• Exercise brief:
Copy the Everest lecture review from "For regular readers" to "here and here).", inclusive, putting "mountaineering guide" in place of "mountain guide".

• Source document:
-*-*-
A short history of Everest by Kenton Cool

The two things I miss most since moving from London to the Cotswolds are live jazz and mountaineering lectures. Imagine my delight then, to learn that Kenton Cool would be giving a lecture about Everest a few fields away from where I live.

The venue in question was the Far Peak Climbing Centre in Northleach, a town best known as the setting for the hilarious BBC comedy series about life in the Cotswolds, This Country.

Northleach is a sleepy little market town with all the basic facilities such as shops, pubs, a post office and… a climbing wall. I knew about the climbing wall; I’ve not been tempted to use it as there are lots of nice horizontal footpaths around here. I didn’t know that the climbing centre also has a cafe/bar style venue that hosts live events. It’s a relaxing place. You can take your pint to your seat and enjoy the show. I will go there again.

The Old Smokery at Far Peak Climbing Centre, Northleach, is a relaxing venue for a mountaineering lecture
The Old Smokery at Far Peak Climbing Centre, Northleach, is a relaxing venue for a mountaineering lecture

The announcer introduced the show by explaining that they hadn’t provided a microphone tonight because they’d been told that Kenton doesn’t need one. He also said that Kenton would not be talking about himself. This proved to be largely true, although you can’t not talk about yourself in a lecture about Everest if you’re Kenton Cool.

For regular readers of this blog he needs no introduction. For those of you who stumbled here by chance after typing short history of Everest into Google, he is a British mountain guide who has reached the summit of Everest 16 times (or 17 times if you’re reading this next year).

He has been accused of being a one-trick pony where mountaineering is concerned (somewhat unfairly). But he’s no one-trick pony where public speaking is concerned. This was the fourth talk I’ve seen by him, and each one has been about a different subject (you can read reviews of two of them here and here).

As the title of this post suggests, this particular talk wasn’t about any of Kenton’s climbs. It was a history of Everest from the early days right up to the present.
-*-*-
• Given information:
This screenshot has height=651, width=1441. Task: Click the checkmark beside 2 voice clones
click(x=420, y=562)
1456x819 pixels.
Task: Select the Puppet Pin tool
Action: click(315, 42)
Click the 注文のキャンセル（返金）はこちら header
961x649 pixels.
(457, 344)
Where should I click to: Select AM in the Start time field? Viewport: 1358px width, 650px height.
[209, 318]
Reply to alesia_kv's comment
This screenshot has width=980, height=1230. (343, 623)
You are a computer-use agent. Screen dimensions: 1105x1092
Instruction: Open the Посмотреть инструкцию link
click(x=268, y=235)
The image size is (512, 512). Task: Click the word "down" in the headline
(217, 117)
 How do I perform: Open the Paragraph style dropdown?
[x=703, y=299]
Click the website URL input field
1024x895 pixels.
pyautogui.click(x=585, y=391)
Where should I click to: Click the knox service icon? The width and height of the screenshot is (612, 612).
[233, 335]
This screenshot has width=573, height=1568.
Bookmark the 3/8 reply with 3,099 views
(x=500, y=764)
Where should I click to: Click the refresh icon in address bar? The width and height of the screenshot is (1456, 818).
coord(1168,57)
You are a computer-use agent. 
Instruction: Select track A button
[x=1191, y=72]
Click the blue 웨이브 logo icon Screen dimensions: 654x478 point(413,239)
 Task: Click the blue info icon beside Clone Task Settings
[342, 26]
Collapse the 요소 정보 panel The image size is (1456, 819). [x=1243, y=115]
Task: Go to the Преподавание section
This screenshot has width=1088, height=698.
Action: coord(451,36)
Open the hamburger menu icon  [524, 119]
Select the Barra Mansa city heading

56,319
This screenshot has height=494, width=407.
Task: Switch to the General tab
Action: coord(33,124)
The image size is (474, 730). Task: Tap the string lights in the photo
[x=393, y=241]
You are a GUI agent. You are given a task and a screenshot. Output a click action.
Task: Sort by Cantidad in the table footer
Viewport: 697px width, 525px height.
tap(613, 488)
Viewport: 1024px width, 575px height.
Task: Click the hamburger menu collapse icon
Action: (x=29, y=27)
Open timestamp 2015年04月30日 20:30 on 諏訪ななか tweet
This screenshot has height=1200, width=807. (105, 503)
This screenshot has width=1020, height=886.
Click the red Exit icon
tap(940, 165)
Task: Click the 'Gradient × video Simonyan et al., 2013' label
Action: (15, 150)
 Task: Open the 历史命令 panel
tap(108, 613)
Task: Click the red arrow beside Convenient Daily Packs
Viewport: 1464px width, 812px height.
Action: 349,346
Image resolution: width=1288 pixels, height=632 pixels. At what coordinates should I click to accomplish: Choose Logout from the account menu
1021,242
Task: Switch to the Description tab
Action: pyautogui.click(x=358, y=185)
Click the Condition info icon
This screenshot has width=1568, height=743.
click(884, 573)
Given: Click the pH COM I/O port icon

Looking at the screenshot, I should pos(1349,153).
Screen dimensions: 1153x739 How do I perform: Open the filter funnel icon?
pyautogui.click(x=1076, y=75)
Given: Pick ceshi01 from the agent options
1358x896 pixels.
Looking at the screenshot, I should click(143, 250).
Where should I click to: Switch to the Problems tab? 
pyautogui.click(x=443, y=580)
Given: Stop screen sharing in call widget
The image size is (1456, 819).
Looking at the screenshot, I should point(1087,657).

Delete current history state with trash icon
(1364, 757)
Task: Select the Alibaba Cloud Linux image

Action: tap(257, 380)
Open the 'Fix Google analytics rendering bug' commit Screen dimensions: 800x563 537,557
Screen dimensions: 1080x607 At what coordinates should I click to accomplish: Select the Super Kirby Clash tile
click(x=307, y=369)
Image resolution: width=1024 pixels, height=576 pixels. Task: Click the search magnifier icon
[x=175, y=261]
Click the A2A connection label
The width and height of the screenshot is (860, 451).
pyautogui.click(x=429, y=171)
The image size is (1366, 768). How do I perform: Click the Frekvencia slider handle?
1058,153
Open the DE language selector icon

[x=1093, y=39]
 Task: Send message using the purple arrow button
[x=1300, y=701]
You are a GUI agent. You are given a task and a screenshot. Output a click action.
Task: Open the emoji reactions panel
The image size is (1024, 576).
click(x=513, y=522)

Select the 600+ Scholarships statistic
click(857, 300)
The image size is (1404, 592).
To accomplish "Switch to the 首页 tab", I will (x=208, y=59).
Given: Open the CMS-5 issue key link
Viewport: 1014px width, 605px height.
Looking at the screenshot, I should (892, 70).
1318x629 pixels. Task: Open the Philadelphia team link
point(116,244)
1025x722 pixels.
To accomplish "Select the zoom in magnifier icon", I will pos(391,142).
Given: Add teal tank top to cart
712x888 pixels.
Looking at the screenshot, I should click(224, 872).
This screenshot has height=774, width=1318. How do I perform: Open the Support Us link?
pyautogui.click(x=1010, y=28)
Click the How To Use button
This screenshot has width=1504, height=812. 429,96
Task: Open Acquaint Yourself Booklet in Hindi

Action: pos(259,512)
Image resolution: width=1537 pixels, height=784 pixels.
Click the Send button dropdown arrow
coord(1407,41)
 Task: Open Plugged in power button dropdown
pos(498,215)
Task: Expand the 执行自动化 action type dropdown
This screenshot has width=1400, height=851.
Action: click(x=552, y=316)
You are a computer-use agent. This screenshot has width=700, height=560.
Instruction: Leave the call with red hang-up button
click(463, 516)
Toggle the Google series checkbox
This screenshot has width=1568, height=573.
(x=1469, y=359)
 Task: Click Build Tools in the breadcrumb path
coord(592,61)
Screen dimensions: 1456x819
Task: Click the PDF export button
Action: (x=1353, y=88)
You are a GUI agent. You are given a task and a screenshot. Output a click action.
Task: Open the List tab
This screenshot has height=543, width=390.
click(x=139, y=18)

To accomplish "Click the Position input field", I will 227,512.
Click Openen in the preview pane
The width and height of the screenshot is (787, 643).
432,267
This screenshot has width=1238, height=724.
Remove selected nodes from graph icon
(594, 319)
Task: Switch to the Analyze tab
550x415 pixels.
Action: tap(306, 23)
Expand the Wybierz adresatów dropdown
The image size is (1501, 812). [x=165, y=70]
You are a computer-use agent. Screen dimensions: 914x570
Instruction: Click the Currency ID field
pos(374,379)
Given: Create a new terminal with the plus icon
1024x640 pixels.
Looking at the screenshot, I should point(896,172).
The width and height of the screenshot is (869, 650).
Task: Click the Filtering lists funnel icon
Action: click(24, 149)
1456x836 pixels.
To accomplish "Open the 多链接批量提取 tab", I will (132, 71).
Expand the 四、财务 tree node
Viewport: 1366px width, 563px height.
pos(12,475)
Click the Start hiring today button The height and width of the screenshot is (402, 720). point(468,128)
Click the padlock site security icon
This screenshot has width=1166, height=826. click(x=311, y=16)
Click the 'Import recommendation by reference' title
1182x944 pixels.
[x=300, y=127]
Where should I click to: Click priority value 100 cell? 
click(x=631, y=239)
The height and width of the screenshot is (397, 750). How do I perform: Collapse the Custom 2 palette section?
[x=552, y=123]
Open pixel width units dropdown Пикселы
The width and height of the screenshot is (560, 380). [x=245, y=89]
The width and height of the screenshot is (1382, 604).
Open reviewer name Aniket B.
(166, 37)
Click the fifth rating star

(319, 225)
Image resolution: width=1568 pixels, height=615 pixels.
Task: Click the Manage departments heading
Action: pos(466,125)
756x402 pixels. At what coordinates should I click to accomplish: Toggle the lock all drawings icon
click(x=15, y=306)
-*-*-
• Output of the exercise:
For regular readers of this blog he needs no introduction. For those of you who stumbled here by chance after typing short history of Everest into Google, he is a British mountaineering guide who has reached the summit of Everest 16 times (or 17 times if you’re reading this next year).

He has been accused of being a one-trick pony where mountaineering is concerned (somewhat unfairly). But he’s no one-trick pony where public speaking is concerned. This was the fourth talk I’ve seen by him, and each one has been about a different subject (you can read reviews of two of them here and here).